> [INSTRUCTIONS TO FOLLOW] Can you pull out the lines of the items below verbatim, starting at the line that contains "Where should I click to: Click the" and ending after the very last line of the items?
#### DATA
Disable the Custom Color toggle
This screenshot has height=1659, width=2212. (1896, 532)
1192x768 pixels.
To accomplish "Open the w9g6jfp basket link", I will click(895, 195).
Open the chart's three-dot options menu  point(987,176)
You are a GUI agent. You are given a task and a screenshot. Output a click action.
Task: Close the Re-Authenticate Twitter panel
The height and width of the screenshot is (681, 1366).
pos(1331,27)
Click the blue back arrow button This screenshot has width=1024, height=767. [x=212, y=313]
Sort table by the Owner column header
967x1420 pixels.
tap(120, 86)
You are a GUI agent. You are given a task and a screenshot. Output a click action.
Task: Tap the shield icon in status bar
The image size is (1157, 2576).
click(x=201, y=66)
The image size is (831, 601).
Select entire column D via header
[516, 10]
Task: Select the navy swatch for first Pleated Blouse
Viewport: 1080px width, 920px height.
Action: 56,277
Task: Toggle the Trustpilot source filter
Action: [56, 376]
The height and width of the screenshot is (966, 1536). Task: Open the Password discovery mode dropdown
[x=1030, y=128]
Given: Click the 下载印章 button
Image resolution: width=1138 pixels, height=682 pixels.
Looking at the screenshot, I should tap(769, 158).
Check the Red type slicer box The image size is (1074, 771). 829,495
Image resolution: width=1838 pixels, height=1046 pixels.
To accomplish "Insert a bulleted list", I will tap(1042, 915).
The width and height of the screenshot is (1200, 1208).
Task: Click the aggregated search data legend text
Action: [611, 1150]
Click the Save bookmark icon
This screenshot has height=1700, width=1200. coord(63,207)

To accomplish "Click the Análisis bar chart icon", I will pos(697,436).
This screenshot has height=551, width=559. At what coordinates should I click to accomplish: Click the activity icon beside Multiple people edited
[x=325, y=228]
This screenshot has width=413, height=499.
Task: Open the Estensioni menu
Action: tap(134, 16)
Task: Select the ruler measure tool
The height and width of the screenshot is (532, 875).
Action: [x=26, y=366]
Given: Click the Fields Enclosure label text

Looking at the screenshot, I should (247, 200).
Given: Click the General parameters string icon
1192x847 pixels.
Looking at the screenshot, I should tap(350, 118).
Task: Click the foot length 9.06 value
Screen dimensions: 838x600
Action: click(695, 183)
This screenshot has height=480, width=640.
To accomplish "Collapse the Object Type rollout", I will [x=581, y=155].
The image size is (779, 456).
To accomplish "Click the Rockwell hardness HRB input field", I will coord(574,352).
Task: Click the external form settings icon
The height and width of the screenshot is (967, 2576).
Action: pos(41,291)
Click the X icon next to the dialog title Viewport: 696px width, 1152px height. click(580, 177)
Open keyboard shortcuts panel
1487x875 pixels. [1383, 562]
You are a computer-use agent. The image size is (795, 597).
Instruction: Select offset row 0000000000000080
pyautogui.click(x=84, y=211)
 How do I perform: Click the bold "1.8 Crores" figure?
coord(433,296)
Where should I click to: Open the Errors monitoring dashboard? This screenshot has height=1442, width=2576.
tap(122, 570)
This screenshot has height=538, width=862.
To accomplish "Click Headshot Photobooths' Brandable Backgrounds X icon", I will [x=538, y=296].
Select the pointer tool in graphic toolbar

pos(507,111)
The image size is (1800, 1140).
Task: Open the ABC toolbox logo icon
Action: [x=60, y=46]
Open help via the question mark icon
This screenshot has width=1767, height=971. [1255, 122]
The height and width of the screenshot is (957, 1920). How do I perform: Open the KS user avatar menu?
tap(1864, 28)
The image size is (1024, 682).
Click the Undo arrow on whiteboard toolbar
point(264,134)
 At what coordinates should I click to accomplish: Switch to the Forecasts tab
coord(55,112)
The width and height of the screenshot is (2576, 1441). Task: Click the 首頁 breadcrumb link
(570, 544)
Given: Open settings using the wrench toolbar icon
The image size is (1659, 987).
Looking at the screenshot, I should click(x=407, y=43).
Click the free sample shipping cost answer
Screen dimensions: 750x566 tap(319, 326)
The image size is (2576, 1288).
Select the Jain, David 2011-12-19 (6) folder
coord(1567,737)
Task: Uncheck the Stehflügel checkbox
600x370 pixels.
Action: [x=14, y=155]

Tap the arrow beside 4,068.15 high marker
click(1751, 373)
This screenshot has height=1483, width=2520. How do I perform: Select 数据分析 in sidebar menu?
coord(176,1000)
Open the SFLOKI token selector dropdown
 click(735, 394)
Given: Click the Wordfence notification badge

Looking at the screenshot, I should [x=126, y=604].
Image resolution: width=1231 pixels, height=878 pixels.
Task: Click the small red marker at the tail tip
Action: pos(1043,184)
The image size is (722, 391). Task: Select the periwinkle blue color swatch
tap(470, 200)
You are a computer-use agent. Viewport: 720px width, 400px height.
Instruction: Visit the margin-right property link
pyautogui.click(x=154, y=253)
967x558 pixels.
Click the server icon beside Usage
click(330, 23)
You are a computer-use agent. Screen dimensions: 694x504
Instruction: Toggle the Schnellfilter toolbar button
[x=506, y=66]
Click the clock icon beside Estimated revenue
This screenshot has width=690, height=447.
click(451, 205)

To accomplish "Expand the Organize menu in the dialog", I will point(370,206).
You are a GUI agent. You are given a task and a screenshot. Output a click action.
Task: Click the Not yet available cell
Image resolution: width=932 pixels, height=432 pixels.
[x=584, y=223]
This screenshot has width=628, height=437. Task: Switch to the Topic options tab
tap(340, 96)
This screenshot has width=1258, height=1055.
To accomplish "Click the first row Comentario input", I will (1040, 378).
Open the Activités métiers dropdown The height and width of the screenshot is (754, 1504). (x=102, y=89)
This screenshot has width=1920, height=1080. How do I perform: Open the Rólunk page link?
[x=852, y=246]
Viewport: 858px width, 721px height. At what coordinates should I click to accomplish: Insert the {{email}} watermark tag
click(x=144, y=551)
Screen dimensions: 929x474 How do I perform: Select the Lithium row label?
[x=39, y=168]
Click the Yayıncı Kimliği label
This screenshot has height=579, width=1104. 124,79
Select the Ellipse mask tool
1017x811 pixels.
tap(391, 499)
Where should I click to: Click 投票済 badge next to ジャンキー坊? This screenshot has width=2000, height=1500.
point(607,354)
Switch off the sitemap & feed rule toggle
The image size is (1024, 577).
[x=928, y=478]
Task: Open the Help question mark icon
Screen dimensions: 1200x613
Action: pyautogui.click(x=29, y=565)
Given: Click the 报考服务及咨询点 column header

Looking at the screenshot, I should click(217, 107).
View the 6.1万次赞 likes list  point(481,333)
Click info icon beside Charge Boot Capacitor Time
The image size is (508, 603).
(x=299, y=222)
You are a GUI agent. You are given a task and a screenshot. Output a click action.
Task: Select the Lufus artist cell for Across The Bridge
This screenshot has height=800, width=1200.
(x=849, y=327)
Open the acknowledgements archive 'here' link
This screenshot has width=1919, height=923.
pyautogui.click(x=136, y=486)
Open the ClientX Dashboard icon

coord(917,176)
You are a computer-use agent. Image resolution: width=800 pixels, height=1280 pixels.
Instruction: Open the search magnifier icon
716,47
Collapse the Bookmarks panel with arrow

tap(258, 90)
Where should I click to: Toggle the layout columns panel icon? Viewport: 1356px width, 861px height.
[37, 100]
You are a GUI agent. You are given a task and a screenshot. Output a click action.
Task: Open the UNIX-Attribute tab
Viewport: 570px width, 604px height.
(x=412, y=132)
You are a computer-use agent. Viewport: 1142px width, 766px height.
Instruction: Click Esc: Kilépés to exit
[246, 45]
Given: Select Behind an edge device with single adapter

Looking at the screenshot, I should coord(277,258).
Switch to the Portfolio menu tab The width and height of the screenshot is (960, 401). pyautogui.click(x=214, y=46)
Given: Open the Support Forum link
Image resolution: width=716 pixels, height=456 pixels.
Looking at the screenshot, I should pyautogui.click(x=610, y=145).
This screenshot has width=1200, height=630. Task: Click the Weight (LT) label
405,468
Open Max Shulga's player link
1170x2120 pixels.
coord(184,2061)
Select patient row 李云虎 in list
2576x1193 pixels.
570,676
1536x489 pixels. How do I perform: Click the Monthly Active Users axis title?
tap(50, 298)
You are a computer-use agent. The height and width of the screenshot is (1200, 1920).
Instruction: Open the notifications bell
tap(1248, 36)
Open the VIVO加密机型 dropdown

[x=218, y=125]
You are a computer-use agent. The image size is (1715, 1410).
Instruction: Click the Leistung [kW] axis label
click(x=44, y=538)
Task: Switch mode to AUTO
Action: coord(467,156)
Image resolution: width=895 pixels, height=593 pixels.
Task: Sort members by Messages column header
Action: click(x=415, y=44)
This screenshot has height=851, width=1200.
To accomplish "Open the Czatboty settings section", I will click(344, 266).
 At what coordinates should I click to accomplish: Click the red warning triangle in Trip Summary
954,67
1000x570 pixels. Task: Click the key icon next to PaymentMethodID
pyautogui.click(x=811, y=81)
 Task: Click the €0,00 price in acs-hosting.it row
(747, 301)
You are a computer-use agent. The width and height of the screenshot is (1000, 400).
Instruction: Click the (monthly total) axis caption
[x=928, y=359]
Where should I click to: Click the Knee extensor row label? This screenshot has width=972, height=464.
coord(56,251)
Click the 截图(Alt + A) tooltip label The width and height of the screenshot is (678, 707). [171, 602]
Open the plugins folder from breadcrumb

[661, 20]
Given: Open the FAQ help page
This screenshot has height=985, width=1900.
########
> [EXPECTED OUTPUT]
Where should I click to: Click the Knee extensor row label? This screenshot has width=972, height=464.
coord(56,251)
Click the 截图(Alt + A) tooltip label The width and height of the screenshot is (678, 707). [171, 602]
Open the plugins folder from breadcrumb

[661, 20]
Given: Open the FAQ help page
This screenshot has height=985, width=1900.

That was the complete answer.